Ein brillanter Geist als Mentor der Anna Knittel
In der 2. Folge meines Blogs anlässlich der Neuverfilmung der ‚Geierwally‘ möchte ich jenen Mentor vorstellen, der die Malerkarriere von Anna Knittel angestoßen hatte. Sein Name: Anton Falger. Er war es auch, der die junge Frau motivierte, ihre Erlebnisse beim Abstieg in den Adlerhorst im Madautal schriftlich niederzulegen. Der brillante Geist hat damit indirekt (und mit Sicherheit unabsichtlich) dafür gesorgt, dass Anna Knittel als ‚Geierwally‘ weltberühmt geworden ist.
Am Beginn der Künstlerkarriere der jungen Anna Knittel stand ein genialer Mensch, dessen Namen im Lechtal auch heute noch mit größter Hochachtung ausgesprochen wird: Anton Falger. Der Lithograph, Kupfer- und Kartenstecher, Künstler und Kunstsammler, Geologe und akkurate Archivar des Tales wird als ‚Vater des Lechtales‘ verehrt. Seinem Wissen und Können ist es zu danken, dass er die Begabung der jungen Anna Knittel sofort erkannte und massiv förderte. Denn der große Lechtaler betrieb Mitte des 19. Jahrhunderts in Elbigenalp eine Malschule. Wer jetzt an die Schnitzschule in Elbigenalp denkt ist richtig: Falger stand an der Wiege dieser wichtigen Tiroler Künstlerschule. Und ohne ihn gäbe es eines der schönsten und bemerkenswertesten kleinen Museen unseres Landes nicht, die ‚Wunderkammer‘ in Elbigenalp.
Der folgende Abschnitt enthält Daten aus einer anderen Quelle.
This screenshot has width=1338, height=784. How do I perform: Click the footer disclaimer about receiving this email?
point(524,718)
Anton Falger: ein Mann von Welt
Das Talent des am 9. Februar 1791 in Elbigenalp in eine Bäckerfamilie hineingeborenen Anton Falger offenbarte sich schon früh in seinem Leben. Bereits im Alter von 15 Jahren begann der begabte Zeichner eine Lehre als Kirchenmaler. Ab 1808 genoss er eine Ausbildung an der Münchener Akademie der Bildenden Künste. 1809/10 schloss er sich dem bayerischen Landsturm an, der bekanntlich mit Napoleon kämpfte. „Gott bewahre uns von Revolution und Bürgerkriege, das elendste von allem Elend“ vertraute er seinem Tagebuch an.
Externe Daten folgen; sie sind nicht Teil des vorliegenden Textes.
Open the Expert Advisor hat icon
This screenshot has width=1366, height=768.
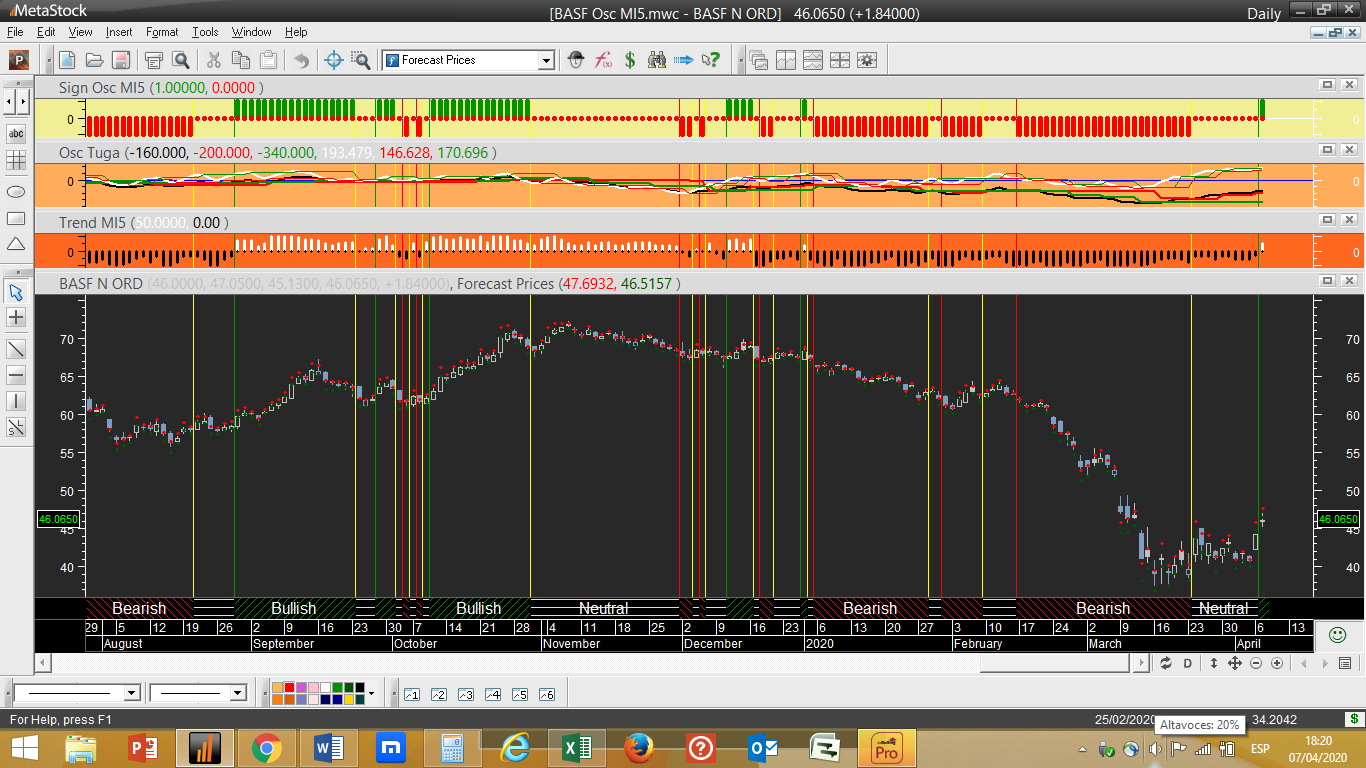[x=575, y=60]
Falger war auf Seiten der Bayern direkt in die Kämpfe der napoleonischen Kriege involviert. Er hat eine ganze Reihe von Schlachtszenen gezeichnet. Dieses Bild zeigt die Kämpfe an der Innsbrucker Innbrücke am 12. April 1809 und ist nach einer Vorlage von Placidus Altmutter gefertigt. ©Wunderkammer Elbigenalp

Auch die Kämpfe am Berg Isel beschäftigten den Maler in Anton Falger. Hier die Schlacht am Berg Isel am 13. August 1809, wiederum nach einer Vorlage von Placidus Altmutter. ©Wunderkammer Elbigenalp
Ab 1810 wurde er als Graveur in der bayerischen Steuer-Kataster-Kommission angestellt, die Landkarten fertigte. Zwischen 1813 und 1815 nahm er als Unteroffizier an den napoleonischen Kriegen und an Schlachten teil, die ihn bis nach Paris führten und die er später in Zeichnungen festhielt. Er zog am 1. April 1814 mit bayerischen Truppen sogar in Paris ein, „einer der merkwürdigsten Tage meines Lebens“, wie es Falger in seinen Erinnerungen ausdrückte.
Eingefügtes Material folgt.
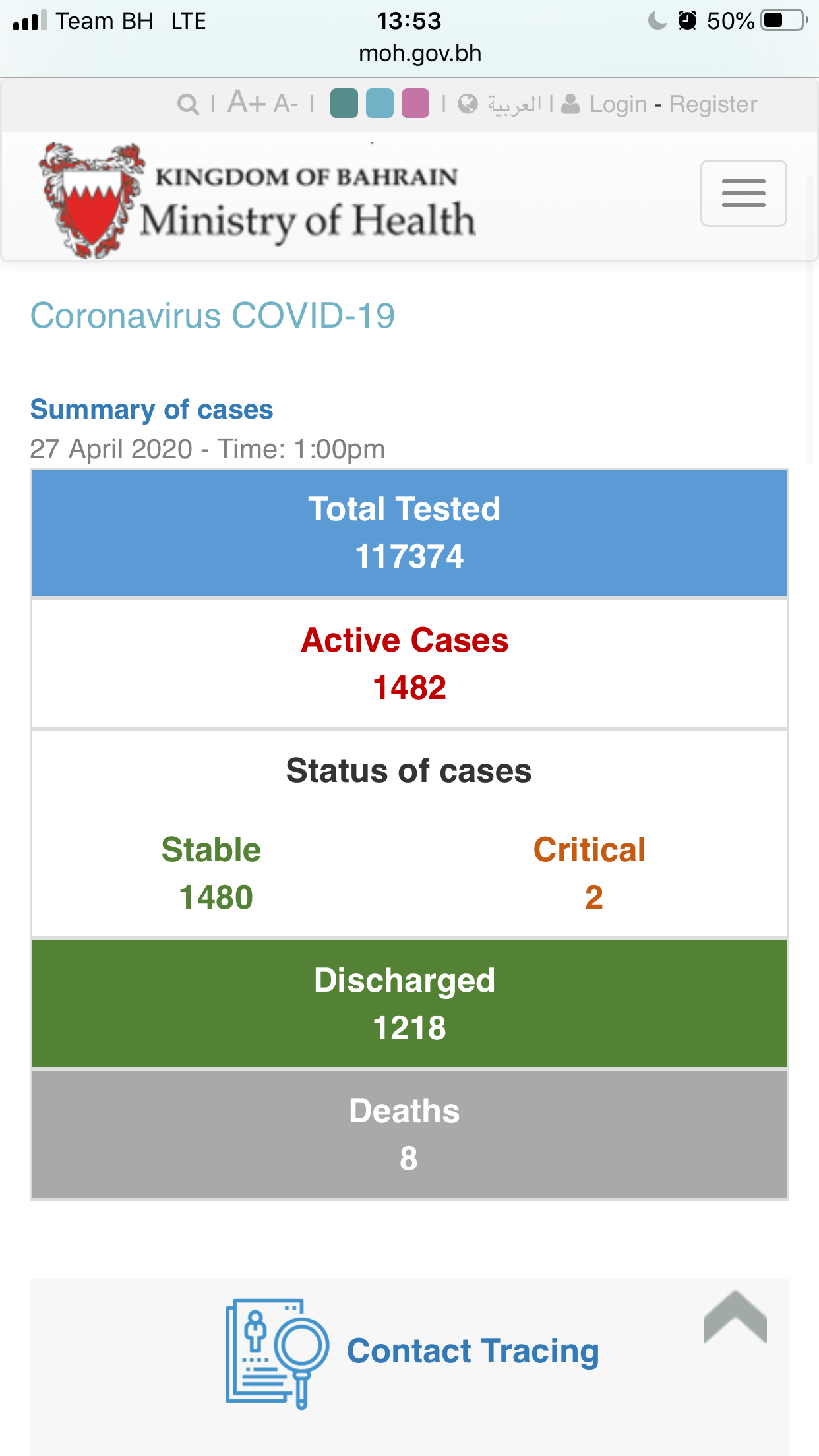Select the dark teal color theme
The width and height of the screenshot is (819, 1456).
(344, 104)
Die Schlacht bei Hanau beschäftigte Falger auch als Künstler. Hier eine Darstellung dieser Schlacht. ©Wunderkammer Elbigenalp
Goethe lobt Anton Falger
Nach Napoleons Niederlage lebte er wieder in München und gehörte zum Freundeskreis um Alois Senefelder, dem Erfinder des damals revolutionären Steindrucks, der Lithographie. Falger war mit Sicherheit einer der ersten wahren ‚Meister‘ in der Anwendung der Lithographie. Ein Umstand, der ihm im damaligen Deutschland zu einiger Bekanntheit verhalf. Er wurde – vermutlich auch mit großzügigen Gehaltsangeboten – nach Weimar gelockt, um dort eine Lithographie-Werkstatt aufzubauen. Dabei lernte er auch den Geheimrat Johann Wolfgang von Goethe kennen. Goethe schätzte die Arbeit des großen Meisters aus dem Lechtal offenbar sehr. Er verewigte ihn sogar in seinen Werks-Gesamtausgaben. Falger schildert die unten abgebildete Druckgrafik in seinen Lebenserinnerungen so: „Dies ist ein Blatt aus dem großen Werk Genera et Species Palmarum v. Hofrath v. Martinus, wozu ich in München viele Blätter in Stein gravierte, und dieses große Werk von Dichter Goethe, in Weimar so gut gefallen, dass er mich in seinem Werke im 36. Band Seite 185 (in der 46 bändige Ausgabe) erwähnte oder auch im 32. and, den 36 Band ausgaben ein 32 Bändchen, Seite 106 zu finden ist.“

Ein Workoholic der reinsten Art
1821 kehrte Falger nach München zurück und war dort als Lithograph tätig. Im Jahre 1831 beschloss er, in sein Tal zurück zu kehren. Er lebte und arbeitete fortan in Elbigenalp. Ich habe mich gefragt, wie er das schaffte, mit 40 Jahren quasi in Pension zu gehen. Gab es doch damals weder ein Pensionssystem noch Lebensversicherungen, die man sich hätte auszahlen lassen können. Aber klar: einerseits stammte Falger aus einem bürgerlichen Elternhaus, andererseits verdiente er als Steindrucker ordentliches Geld. Ein Tagebucheintrag gibt Hinweise darauf: Allein in seiner Zeit in Weimar vom 5. März 1819 bis 12. 10. 1821, also in zweieinhalb Jahren hatte er „3660 fl (Gulden) verdient, Ausgaben circa 320 fl. Seine 10 Jahre als Lithograph in München dürften finanziell ähnlich erfolgreich gewesen sein. Zum Vergleich: Ein großer Hausbau kostete damals im Lechtal rund 1.600 Gulden. Da war also beträchtlich ‚pekuniäres Fleisch am Knochen‘ Falgers.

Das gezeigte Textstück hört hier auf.